No, it simply explains a good bit about your intent.
I decided that pointing out a few short, straightforward statements from relatively well-respected grammars might prompt a reasoned discussion.
Instead of an ad hominem attack.
My library is not in my garage. Enough.
Very general statements. But as they read, they do not appear to mandate your treatment of the verse.
No, the statements simply upended your treatment of the verse. That leaves the plain meaning intact.
Present participle, okay that's a good start. I thought I read in one of your posts where you called it an aorist????? Apparently I misread that. And the rest of the morphology?
ROFL! Good luck finding that.
With no good faith effort on your part to actually represent the positions of your garage box library -- I see no call to be attacked by you.
Your garage boxes don't appear to be informing your position.
Once again, I understand now where you are coming come. This helps explain it. I do suggest you shelve the outdated grammars and work with something more current.
I've read later grammars, and they're not that much more enlightening. I've cited grammars that help put Koine Greek quickly into its developmental context. If you have a problem with a Greek grammar, say what your problem is. But don't sit there and criticize someone's learning as, "Ah, that explains it". It makes you sound like you're arguing against something you really can't deal with technically.
Resorting to attacks normally means to me that you have nothing more to say about the argument itself.
It makes me wonder what other flashy new things that must be integrated into this 2000 year old faith just to keep it from being deprecated as "old".
It's Greek grammar. The sentence structure hasn't changed. Meanings are transferred in Greek through conventional means. And your dislike for it doesn't mean a thing.
Although, the paragraph you have cited does not even on its face appear to support your conclusion about 1 Jn. 5:1.
Of course it does.
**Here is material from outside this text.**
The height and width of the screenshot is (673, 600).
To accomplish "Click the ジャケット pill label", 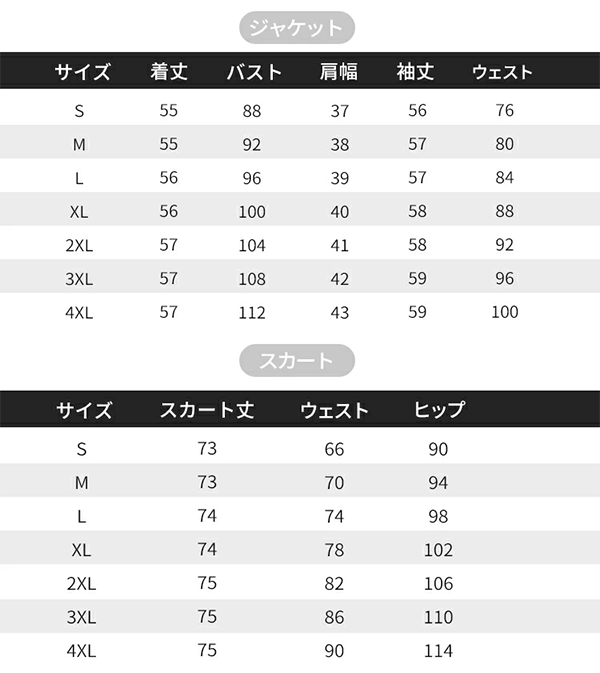I will pyautogui.click(x=298, y=27).
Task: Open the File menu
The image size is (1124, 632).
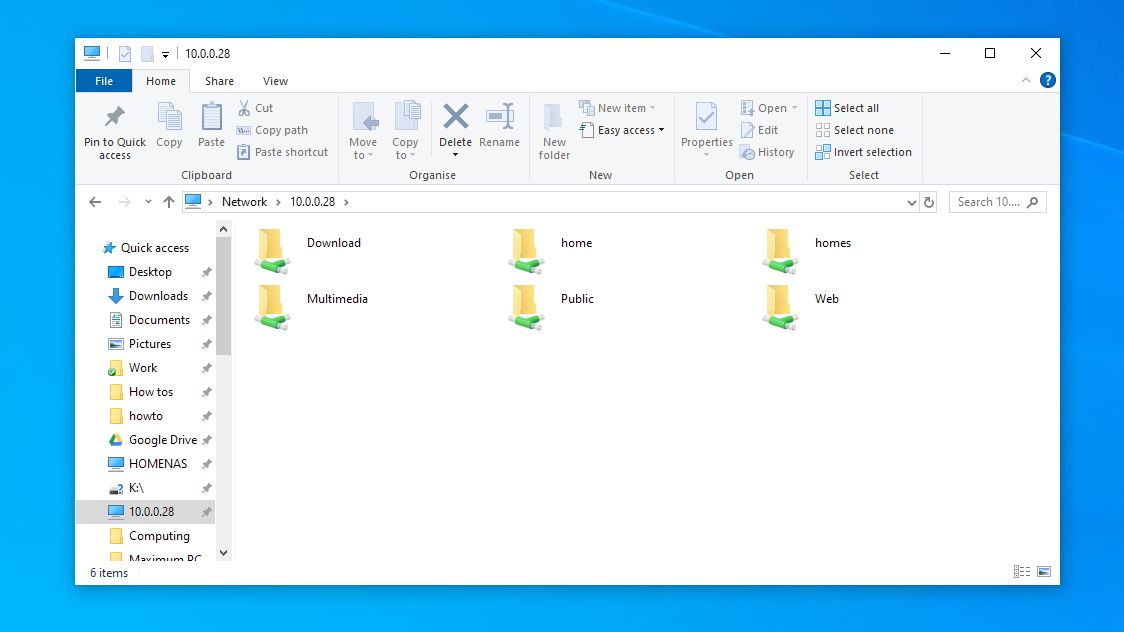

The sentence is communicating something about the subject.
You're saying it doesn't, really.
I'm saying it does: really.
In addition, you have gone far beyond your brief cites in your exposition. The balance of the material I therefore assign to your own opinions about grammar, and would recommend that you publish and seek peer review. Would be interested to see that, if you do so.
Look again. Integrated, compact.
And it's a well-represented position among others, because it's not trying to backpedal the grammar. There's no reason to publish it. It's too obviously extracted from the grammar. In fact, so obvious, that modern translations are realizing they're having trouble keeping "is" in the translation ... because English readers too often misread the translated text and inject "is then" into it, when in reality, "is already been" is probably the closest you can come to it in English.
I'm interested to see a position come closer than books in garage boxes: actually consulted, checked, and confirmed as to where it comes from.
The problem is that the grammatical basis of 1 John 5:1 is subverted by denying it says what it says. There's no reason for John to conclude what he concludes -- unless he's right about what he says in the first place.
The most you can do is
deflect what he writes. In fact I'd agree this isn't his primary focus. It's foundational; it's not John's point. You just can't avoid the fact that he wrote it this way. Because he did.